- **YOUR INSTRUCTIONS**:
The response should consist only of the lines from the one with "Where should I click to: Open" to the end of the data below, copied exactly and without pictures.

- **EXCERPTED DATA**:
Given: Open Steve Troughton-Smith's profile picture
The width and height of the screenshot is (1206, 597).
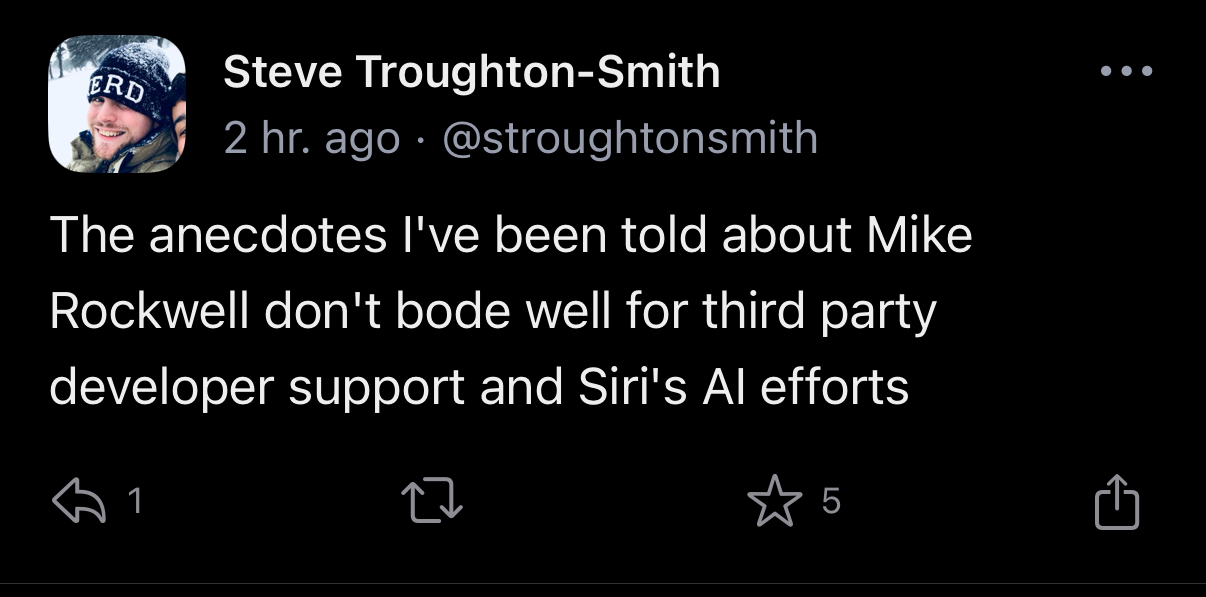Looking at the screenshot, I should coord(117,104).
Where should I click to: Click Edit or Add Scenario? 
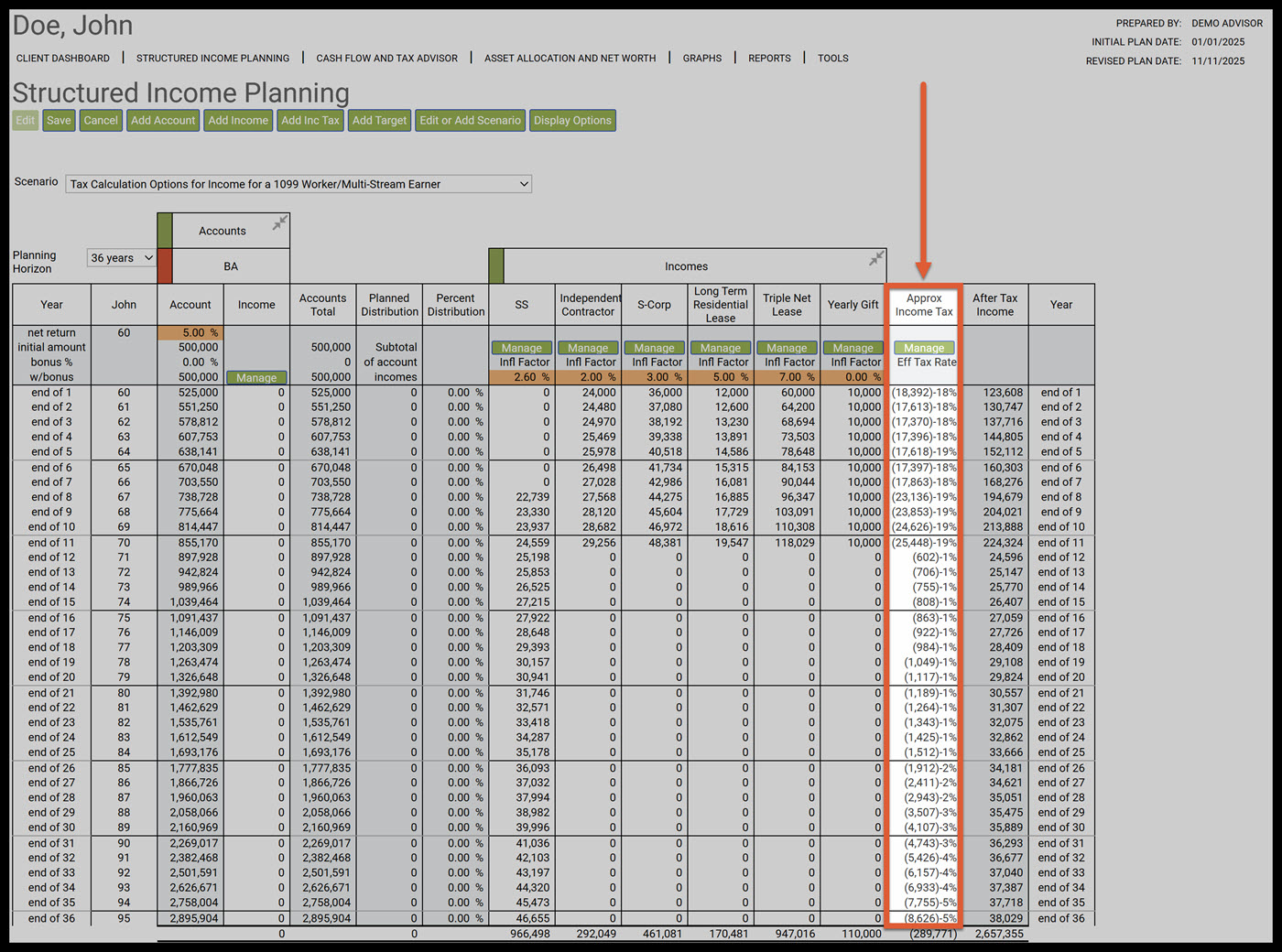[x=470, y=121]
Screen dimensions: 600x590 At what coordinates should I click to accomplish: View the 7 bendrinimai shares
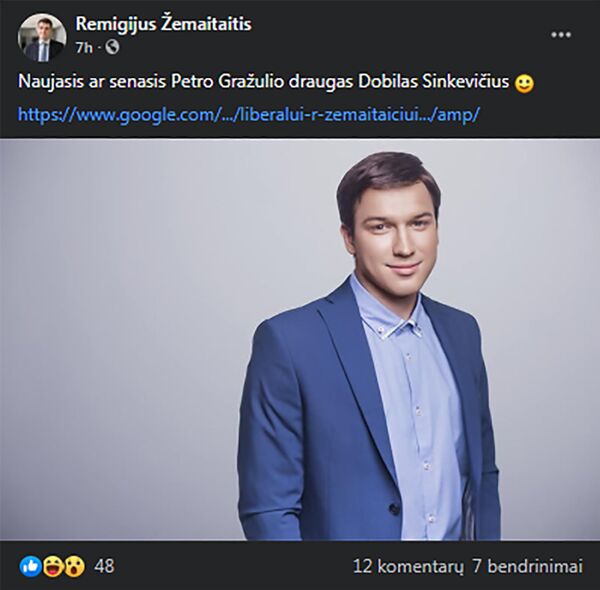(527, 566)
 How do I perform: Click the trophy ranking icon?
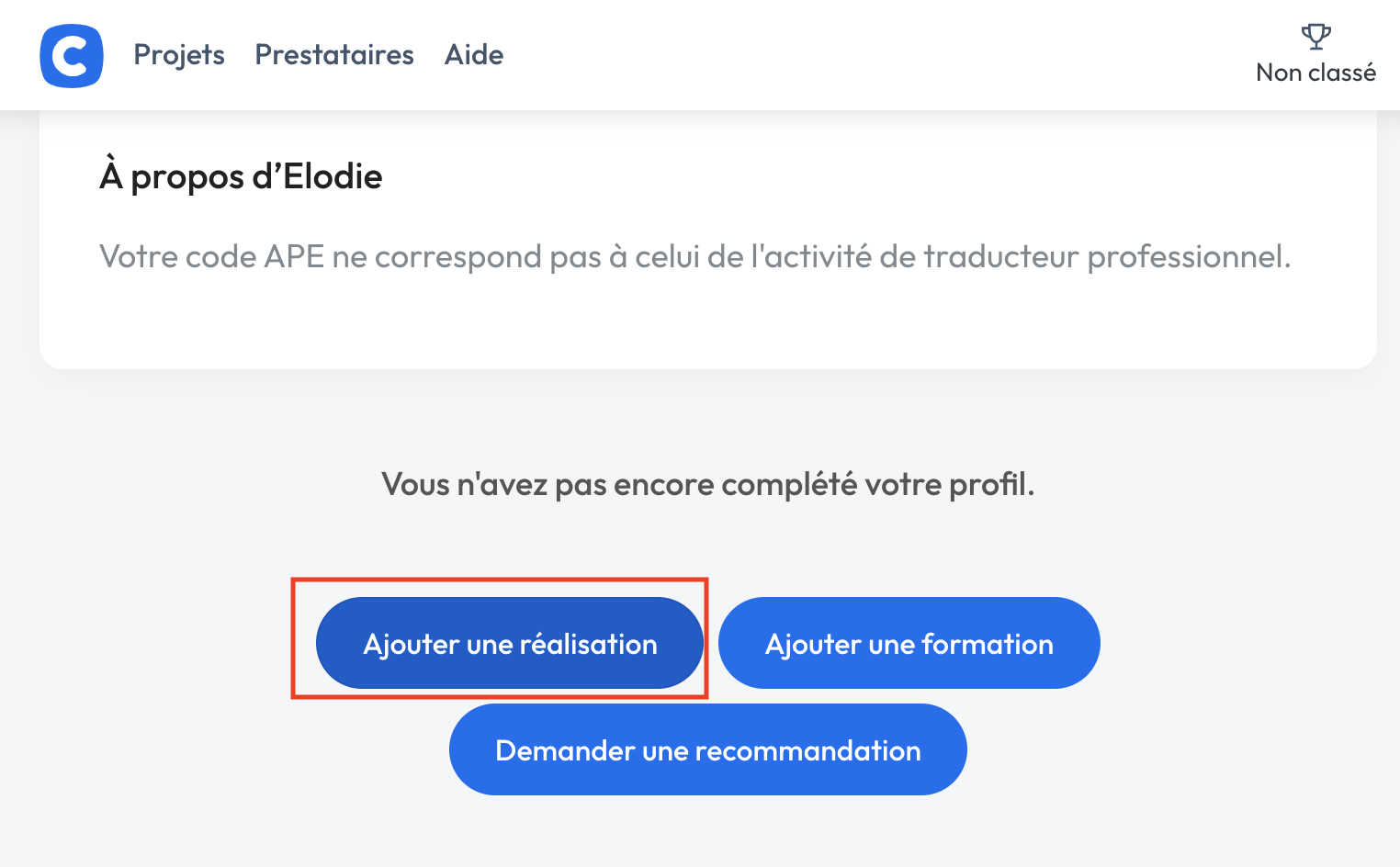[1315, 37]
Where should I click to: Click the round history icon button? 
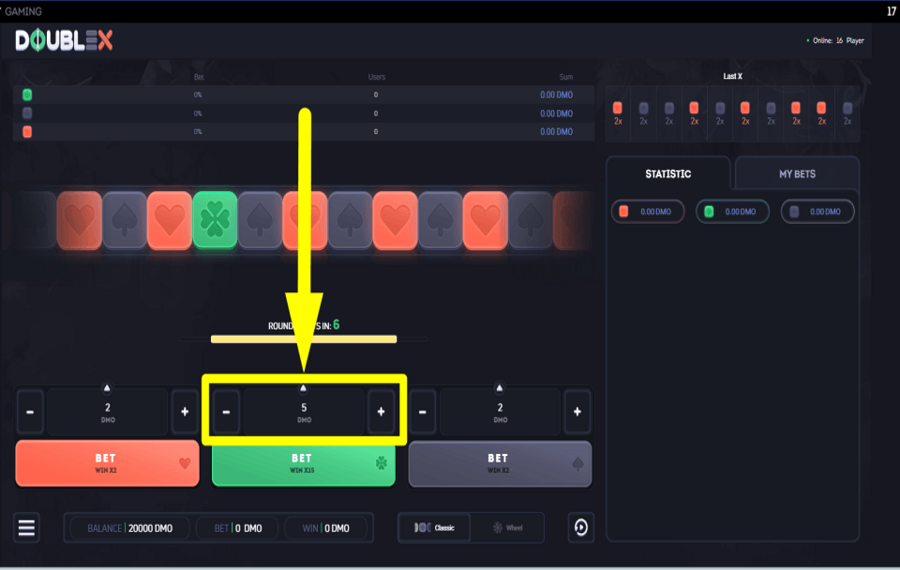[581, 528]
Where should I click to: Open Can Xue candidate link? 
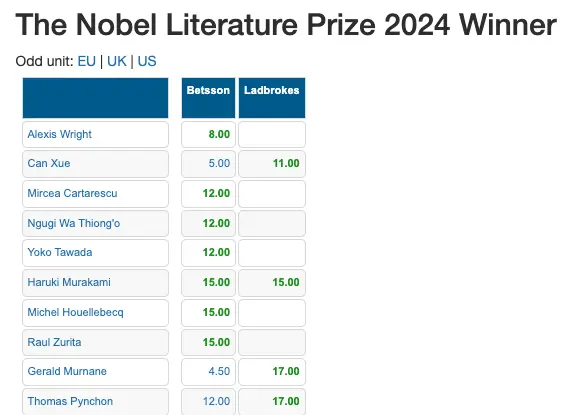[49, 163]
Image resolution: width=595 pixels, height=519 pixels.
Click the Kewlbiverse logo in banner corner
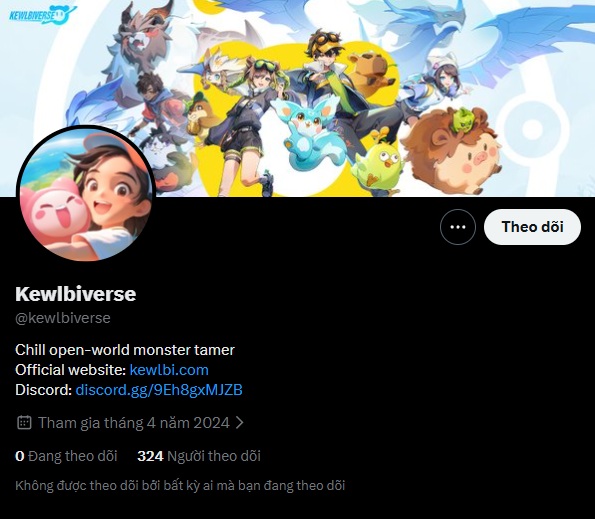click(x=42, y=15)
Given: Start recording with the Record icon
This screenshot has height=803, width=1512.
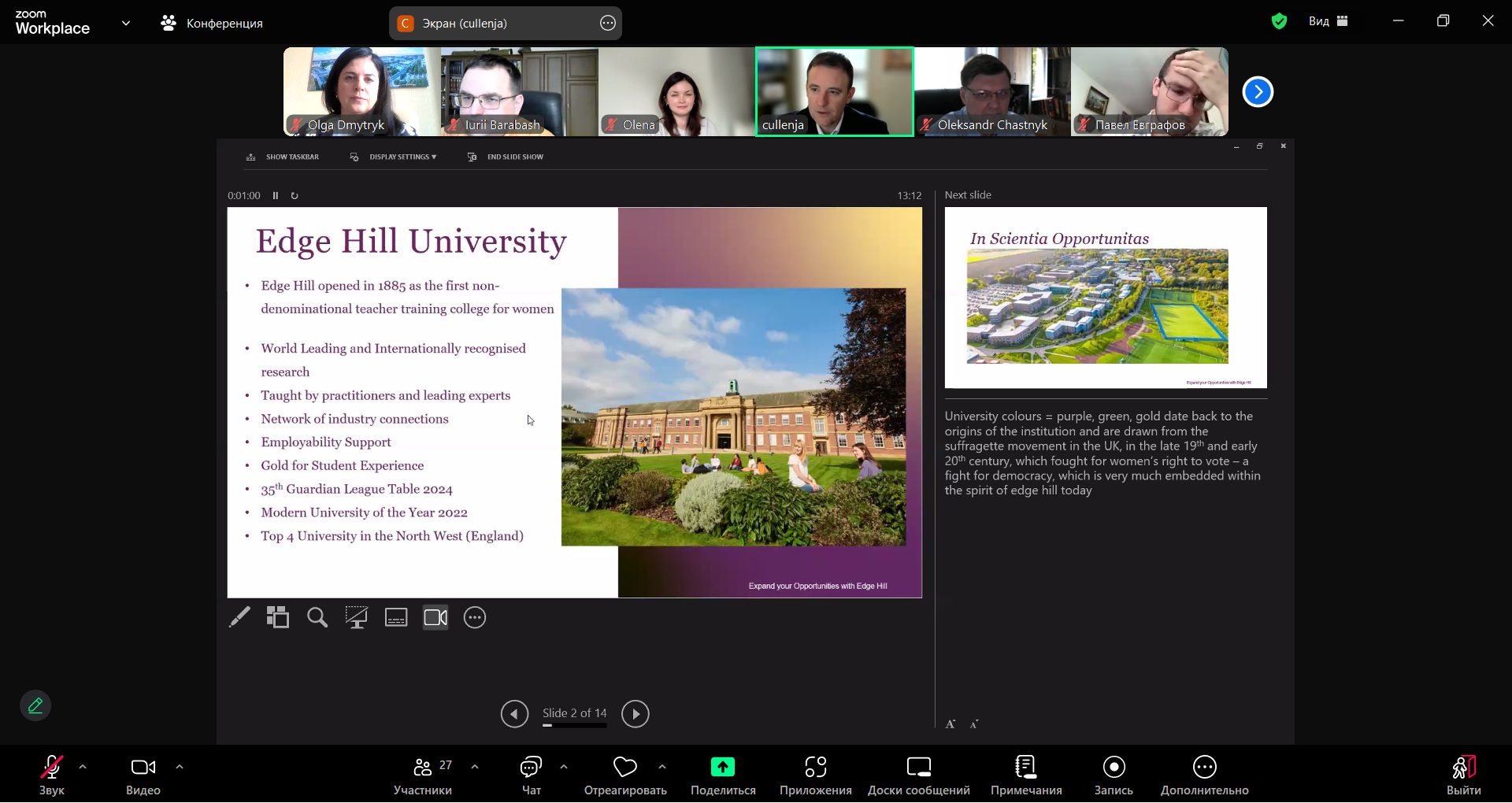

- **SOLUTION**:
Where should I click to: Open Can Xue candidate link? 
[49, 163]
Image resolution: width=595 pixels, height=519 pixels.
Click the Kewlbiverse logo in banner corner
click(x=42, y=15)
Given: Start recording with the Record icon
This screenshot has height=803, width=1512.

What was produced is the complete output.